(Source records)
• • • • • • •

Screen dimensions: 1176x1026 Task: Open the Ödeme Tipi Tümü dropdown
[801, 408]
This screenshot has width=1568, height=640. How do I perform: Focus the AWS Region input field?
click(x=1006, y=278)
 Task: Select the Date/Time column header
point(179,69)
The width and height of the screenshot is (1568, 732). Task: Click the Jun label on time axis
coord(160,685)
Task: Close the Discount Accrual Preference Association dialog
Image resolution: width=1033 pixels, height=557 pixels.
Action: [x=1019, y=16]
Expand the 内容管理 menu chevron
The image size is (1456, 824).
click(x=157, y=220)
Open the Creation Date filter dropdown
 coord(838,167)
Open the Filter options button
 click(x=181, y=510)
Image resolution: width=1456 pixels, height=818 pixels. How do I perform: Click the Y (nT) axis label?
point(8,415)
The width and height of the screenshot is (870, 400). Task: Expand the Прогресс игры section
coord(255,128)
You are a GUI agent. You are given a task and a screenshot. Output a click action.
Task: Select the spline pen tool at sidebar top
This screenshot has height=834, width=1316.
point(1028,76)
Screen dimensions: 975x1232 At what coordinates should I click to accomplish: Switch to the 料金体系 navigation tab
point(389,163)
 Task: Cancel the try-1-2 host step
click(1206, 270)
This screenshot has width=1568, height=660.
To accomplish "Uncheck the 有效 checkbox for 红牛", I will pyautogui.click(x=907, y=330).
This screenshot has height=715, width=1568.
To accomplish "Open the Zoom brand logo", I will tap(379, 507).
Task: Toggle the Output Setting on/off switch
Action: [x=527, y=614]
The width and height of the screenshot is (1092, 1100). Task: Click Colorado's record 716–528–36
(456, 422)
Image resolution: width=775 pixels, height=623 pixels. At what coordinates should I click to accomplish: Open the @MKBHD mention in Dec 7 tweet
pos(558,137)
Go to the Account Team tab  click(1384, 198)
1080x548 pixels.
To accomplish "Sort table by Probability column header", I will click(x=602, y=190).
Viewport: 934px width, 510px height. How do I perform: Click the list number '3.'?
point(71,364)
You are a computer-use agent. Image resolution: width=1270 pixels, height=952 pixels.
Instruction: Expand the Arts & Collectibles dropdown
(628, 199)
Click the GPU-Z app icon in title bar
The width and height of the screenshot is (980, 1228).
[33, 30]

• • • • • • •

### Written request
Pick out each line of the items above that contains the word "Expand" and copy it in full.

### Expected answer
Expand the 内容管理 menu chevron
The width and height of the screenshot is (870, 400). Task: Expand the Прогресс игры section
Instruction: Expand the Arts & Collectibles dropdown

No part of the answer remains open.